● **SELECTION**:
[Begin]

Leon R. Murray v. Paul Bowlin

960 F.2d 152

NOTICE: Ninth Circuit Rule 36-3 provides that dispositions other than opinions or orders designated for publication are not precedential and should not be cited except when relevant under the doctrines of law of the case, res judicata, or collateral estoppel.
Leon R. MURRAY, Plaintiff/Appellant,
v.
Paul BOWLIN, Defendant/Appellee.

No. 91-35411.

United States Court of Appeals, Ninth Circuit.

Submitted March 24, 1992.*
Decided April 15, 1992.

1

Before CHOY, SNEED and SKOPIL Circuit Judges.

2

MEMORANDUM*

3

Leon R. Murray, an Idaho state prisoner, appeals pro se the district court's summary judgment in favor of prison guard Paul Bowlin in Murray's 42 U.S.C. § 1983 action. We affirm.

I.

4

Murray is an inmate at the Idaho State Correctional Institution ("ISCI"). Lieutenant Paul Bowlin is a correctional officer employed by the Idaho Department of Correction and assigned to ISCI.

5

On September 26, 1989, Murray erroneously was released from the maximum security section of the prison and was transferred to a medium custody section instead of the close custody section to which he had been assigned. Close custody classification involves a higher security level than medium custody status. The following day, when the classification error was discovered by prison officials, Bowlin was ordered to escort Murray back to the maximum security section until space could be provided for him in close custody.

[End]

● **RECORDED DATA**:
[Begin]

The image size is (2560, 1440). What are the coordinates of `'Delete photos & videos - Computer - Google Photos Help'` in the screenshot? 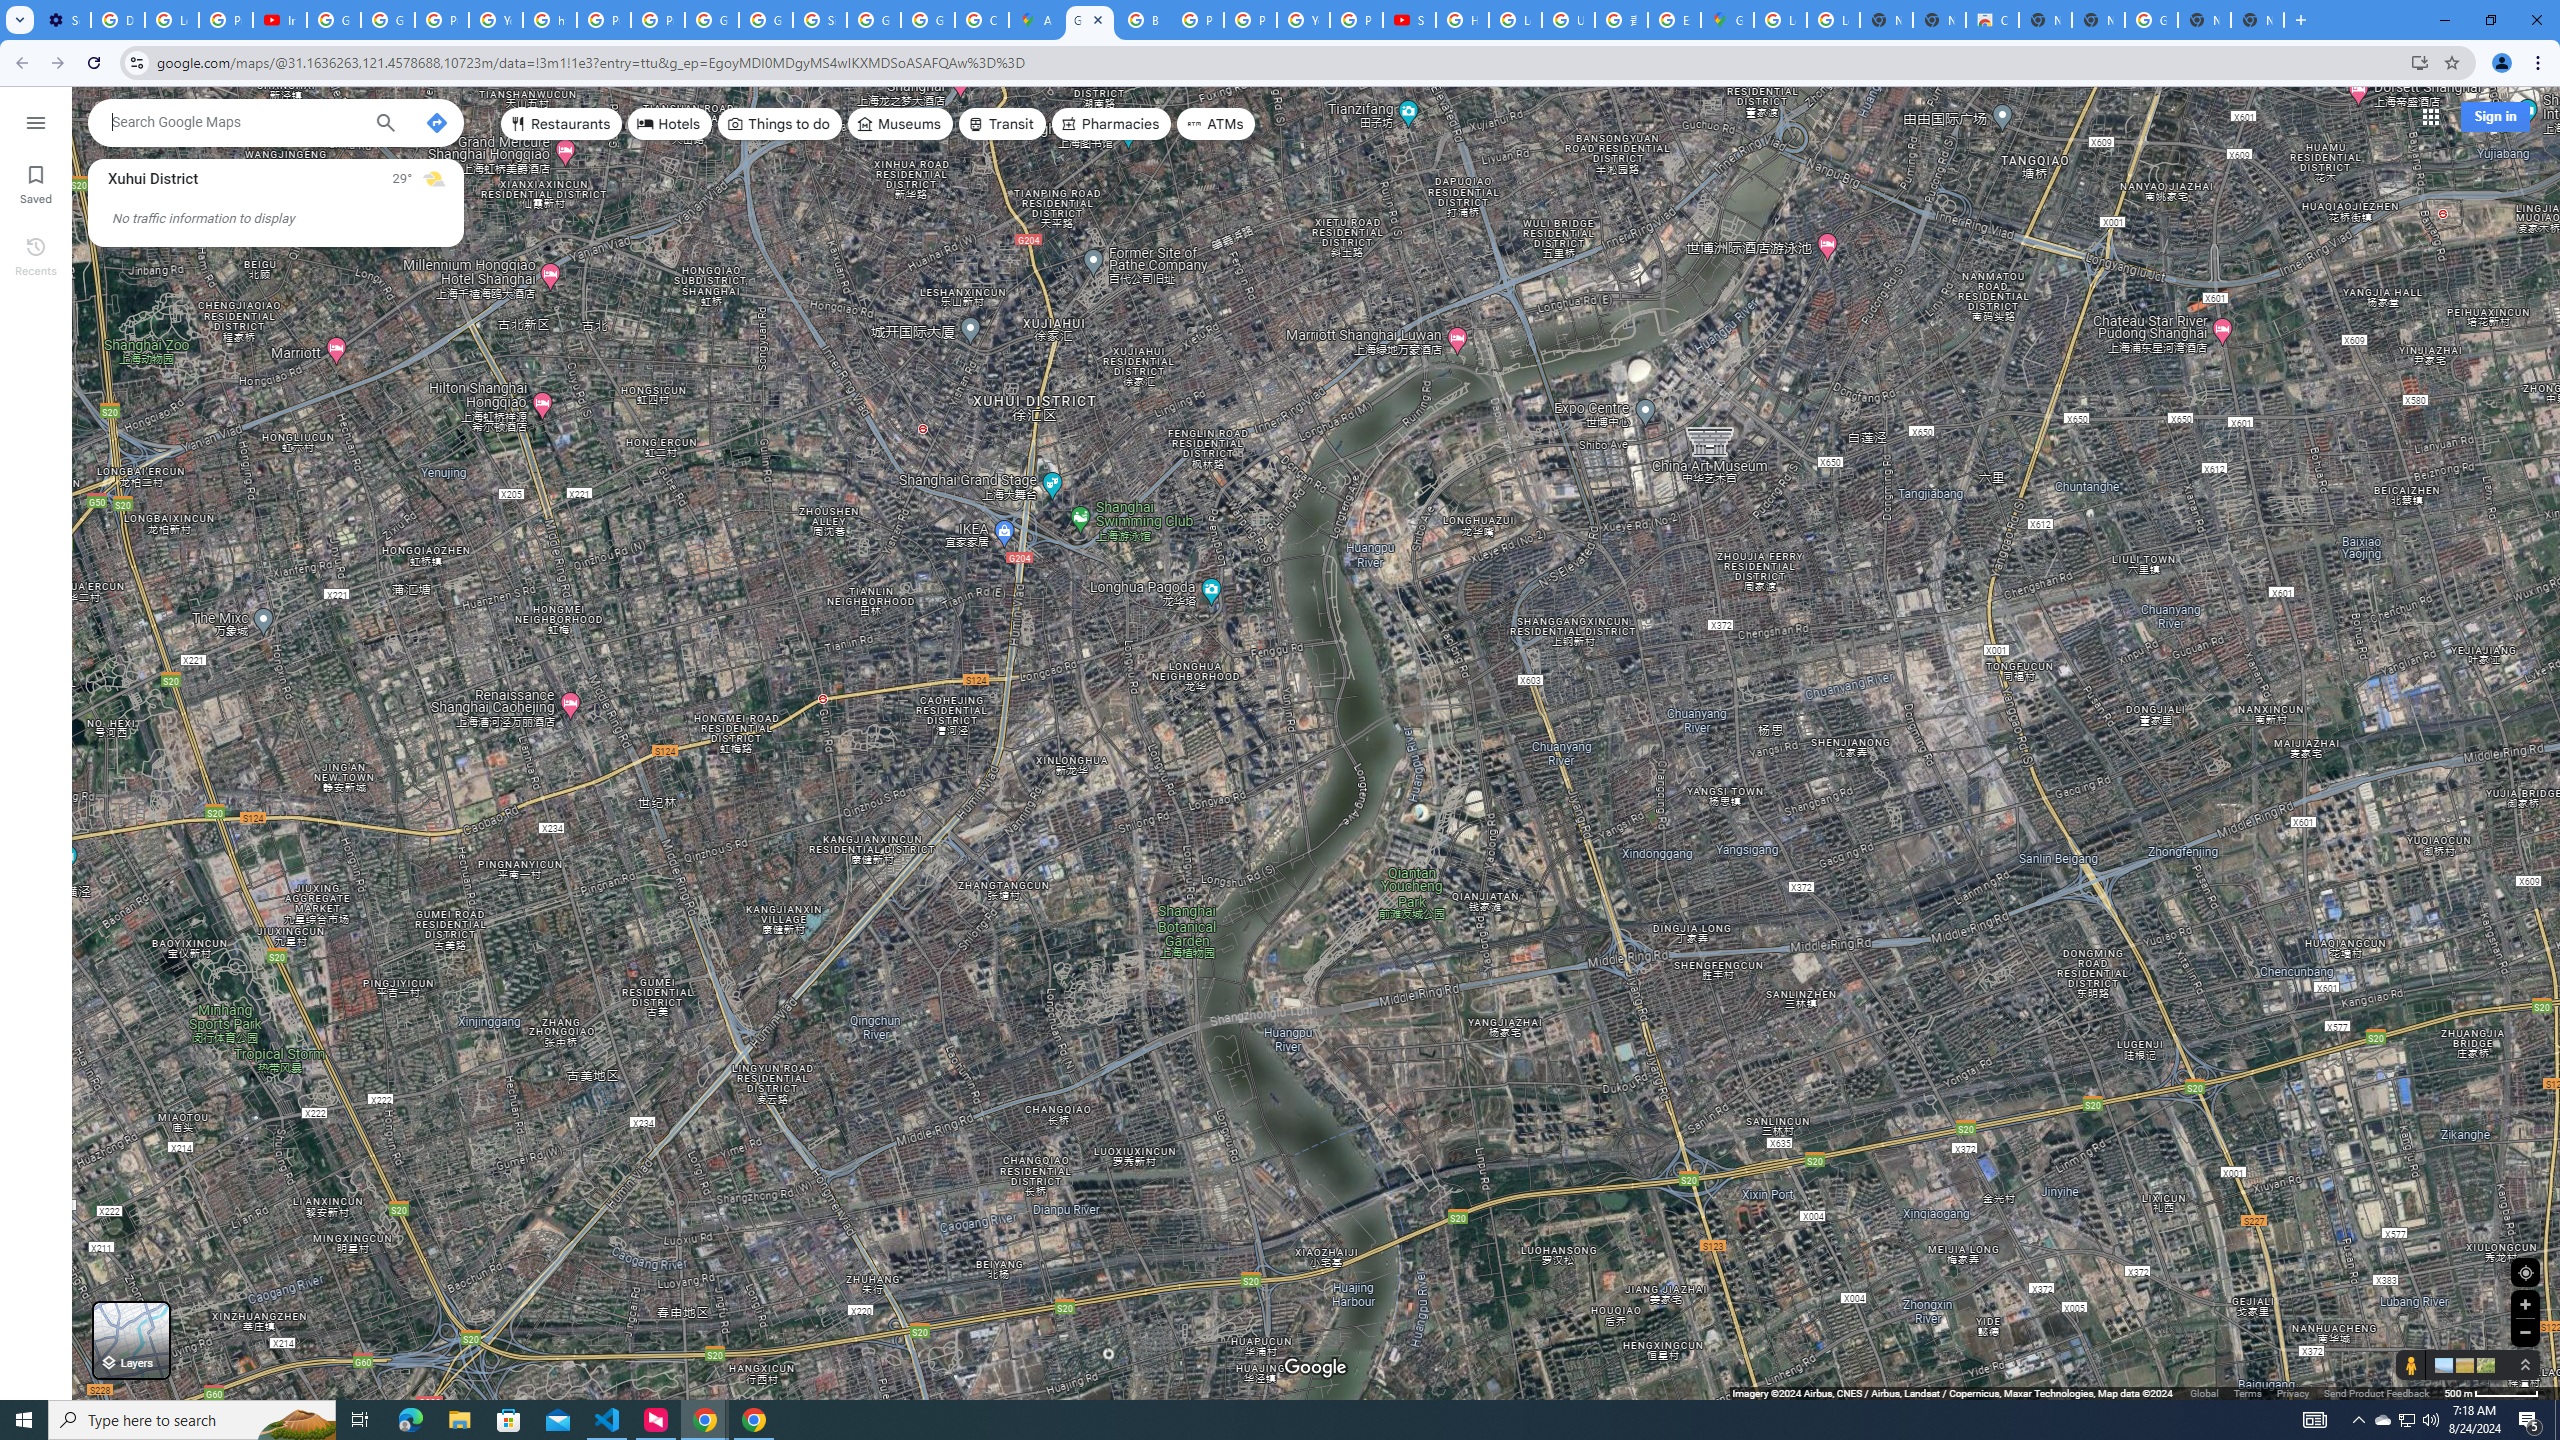 It's located at (117, 19).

[End]

● **WORK TO BE COMPLETED**: According to the court memorandum, which prison section was Murray supposed to go to when he was mistakenly moved to medium custody? Rely only on the court memorandum for what comes next.

● **FULL OUTPUT**: The close custody section.